November 16, 2011
In its Recommendations for a Financially Sustainable City of Chicago, the Civic Federation recommended that the City’s election function be transferred to Cook County. Consolidated election administration is the norm in Illinois.
The Federation identified two primary benefits of such a merger:
- it would be more user-friendly and reduce voter confusion about which lines to stand in for early voting, which machines to use and where to find complete election results for county-wide elections; and
- it would reduce duplication of effort and yield cost savings.
Currently, the City of Chicago Board of Elections administers elections in the City and the Cook County Clerk administers elections in suburban Cook County. The City and suburban Cook County each have approximately 1.4 million registered voters (see the Clerk’s and City elections web sites).
Cook County provides a substantial amount of funding for City elections (42% of total City election spending between FY2006 and FY2012). The following table shows the expenditures for each government’s election function over the seven-year period. The fluctuation in annual expenditures reflects the number and type of elections held. In even-numbered years the two governments administer largely the same types and number of elections. In FY2010 and FY2012 the City of Chicago will spend roughly $7 million more than the County on elections.
Both the Clerk and the City election functions have budgeted approximately 130 positions for FY2012. The County has added roughly 16 positions since FY2006 while the City has eliminated roughly 13 positions. However, the personnel figures below may not perfectly represent each government’s election workforce because they may include positions that were budgeted but never filled, or personnel that are cross-trained in other functions.

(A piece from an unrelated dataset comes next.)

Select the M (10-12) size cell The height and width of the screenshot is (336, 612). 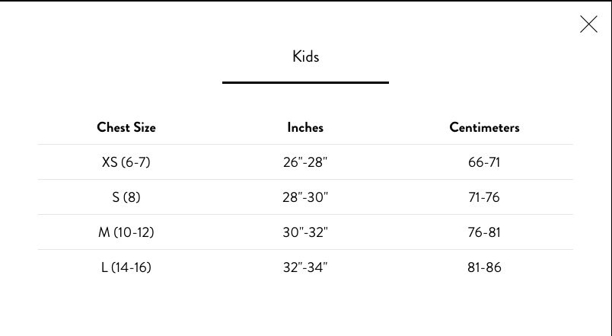point(126,232)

The Joint Committee on City-Collaboration convened by Cook County Board President Toni Preckwinkle and Chicago Mayor Rahm Emanuel agreed in its June 2011 report that the election functions should be consolidated into the office of the Cook County Clerk. The Joint Committee concluded that this would streamline services for voters and eventually produce annual savings of $5 million to $10 million. Savings would come from eliminating redundant positions, joint purchasing of supplies, reduced need for outside legal counsel and reduction in early voting sites and precincts.

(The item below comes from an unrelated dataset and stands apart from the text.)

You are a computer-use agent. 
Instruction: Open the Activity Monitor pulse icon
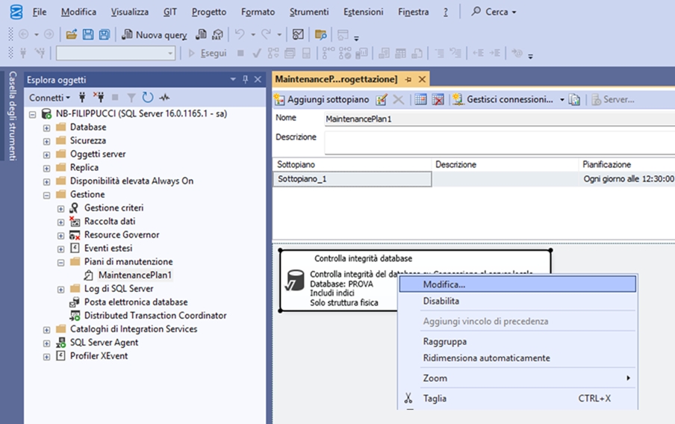(164, 98)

State legislation is necessary to make this change. It would be difficult to implement a full consolidation before the presidential election in November 2012, but the Joint Committee recommended that joint purchasing of materials such as ballots and envelopes should be implemented immediately in order to begin generating savings.
The Joint Committee’s September 2011 Quarterly Report identified the project leaders on this consolidation initiative as:
David Spielfogel, Chief of Policy and Strategic Planning, Office of the Mayor
Kurt Summers, Jr., Chief of Staff, Office of the Cook County Board President
Laura Lechowicz, General Counsel, Office of the Cook County Board President
The next steps in the project and their deadlines are identified in the quarterly report as:
- Determine scope of legal research—September 2011
- Seek pro bono partner to assist with research—September 2011
- Agree on consolidation approach—October 2011
- Submit draft bill requirements to pro bono partner for bill drafting—December 2011
The project end date is scheduled for January 2013.
Cook County Clerk David Orr supports the consolidation of the Chicago and Cook County election functions. The Civic Federation continues to urge both governments to pursue this initiative, which will provide better service for voters and save taxpayer dollars.